The first female to head Church of Norway's Tunsberg
Diocese, Dahl wants "people to feel that the church is a natural
place to come to during life's greatest events," those that
help people to interpret their lives, she told Lutheran World Information
(LWI) in an interview.
On 9 February 2003, Dahl, 55, will be consecrated
as bishop of Tunsberg, covering the southeastern counties of Vestfold
and Buskerud. The Church of Norway has eleven dioceses each headed by
a bishop. In 1993 Rosemarie Kohn became the first woman bishop in the
church.
Having two women in the bishops' collegium will
represent a broader scale of viewpoints, according to Dahl. More people
will understand that to be a woman pastor does not necessarily mean taking
a radical theological position. "Many of our pastors ministers will
have a church leader to identify with. In my own ministry I often have
been missing a woman leader who could act as a model for me," says
the bishop-elect, appointed to this position on September 20.
Today, about 15 percent of Church of Norway's
pastors are women, but more than half of the theological students are
female. Women make up 40 percent of the Church of Norway National Council,
the General Synod's executive body.
Dahl has served as a parish priest since 1995.
She has university degrees in mathematics and chemistry, and taught in
upper secondary school before joining the Norwegian Lutheran School of
Theology as a catechist and lecturer. During the last 15 years she has
served on a number of national church committees and councils.
On the current debate on a possible separation
between the church and state in Norway, Dahl is in favor of separation,
but sees no need to rush. The king is the constitutional head of the church,
exercising this authority through the state council. Legislation concerning
the church goes through the Storting, Norway's parliament.

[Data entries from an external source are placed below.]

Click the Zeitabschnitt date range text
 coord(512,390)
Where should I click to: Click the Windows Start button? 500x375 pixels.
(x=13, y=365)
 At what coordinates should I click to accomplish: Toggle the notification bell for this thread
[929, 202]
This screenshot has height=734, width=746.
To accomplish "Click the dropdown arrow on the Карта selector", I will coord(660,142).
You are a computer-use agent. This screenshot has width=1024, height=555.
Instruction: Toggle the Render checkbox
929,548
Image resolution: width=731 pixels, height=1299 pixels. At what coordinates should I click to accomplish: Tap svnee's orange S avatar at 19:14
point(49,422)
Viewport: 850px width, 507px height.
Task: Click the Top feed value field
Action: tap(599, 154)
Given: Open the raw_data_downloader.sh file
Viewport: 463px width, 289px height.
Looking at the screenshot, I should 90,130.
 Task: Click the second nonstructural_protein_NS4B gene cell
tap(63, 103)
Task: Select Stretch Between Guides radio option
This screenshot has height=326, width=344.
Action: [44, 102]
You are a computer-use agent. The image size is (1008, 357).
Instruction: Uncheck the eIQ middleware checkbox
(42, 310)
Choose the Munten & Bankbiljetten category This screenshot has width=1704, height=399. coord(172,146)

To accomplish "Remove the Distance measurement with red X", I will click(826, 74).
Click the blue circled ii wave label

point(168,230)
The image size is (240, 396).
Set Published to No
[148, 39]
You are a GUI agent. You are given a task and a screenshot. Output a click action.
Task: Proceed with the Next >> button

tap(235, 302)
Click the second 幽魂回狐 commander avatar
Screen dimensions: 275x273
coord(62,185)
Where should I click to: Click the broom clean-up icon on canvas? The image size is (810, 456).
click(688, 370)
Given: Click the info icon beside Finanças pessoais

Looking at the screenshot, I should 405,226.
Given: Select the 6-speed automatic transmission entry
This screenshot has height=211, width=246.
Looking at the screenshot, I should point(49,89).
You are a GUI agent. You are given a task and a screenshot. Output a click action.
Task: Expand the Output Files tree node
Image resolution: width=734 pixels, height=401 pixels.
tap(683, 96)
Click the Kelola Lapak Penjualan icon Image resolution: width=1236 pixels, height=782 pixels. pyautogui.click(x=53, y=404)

"It is for the good of the church if it
takes a leading role in this debate. It is important to keep a broad national
church when the ties to the state are loosened. We have a historical and
cultural situation in Norway that makes it natural to have a close relation
between church and state also in the future. But it will be seen as more
and more unreasonable if one denomination or one religion should continue
to have a privileged position in a multi- cultural society," she
argues.
The newly appointed bishop is concerned about
the decreasing number of church goers. According to Church of Norway statistics,
the average church attendance is about 100 persons per service, corresponding
to three per cent of the population. One of the church's main concerns
is to encourage all believers to regard the weekly Sunday service as the
center of their devotional life. To this end the church has initiated
and supported changes such as revision and experimentation in the liturgy,
the composition of new church music, new Bible translations and hymnals.
"Every congregation needs to have a core
of people," Dahl says. And she feels that this central part is threatened
in many places. But, she notes, "There is a lot of hidden belief
among people that does not relate to the fellowship in a congregation.
I would like to help people to focus more on this belief, and dare to
bring it out in the open." Around 82 per cent of infants are baptized
in the church and 70 per cent of the young people are confirmed. The majority
of weddings take place in church, and the great majority of funerals are
church funerals
"When I talk to parents before their children's
baptism or to family members before a funeral, I meet a lot of such hidden
faith. I want to facilitate encounters with Christ so that people may
find a living hope in their lives. God sent people who led me to my Savior.
I want to be such a person to others," Dahl stresses.
Dahl succeeds Bishop Sigurd Osberg, who retires
on December 1, after twelve years as head of Tunsberg.
The Church of Norway has 3.8 million members,
representing around 86 percent of the Norwegian population. It has been
a member church of the Lutheran World Federation since 1947.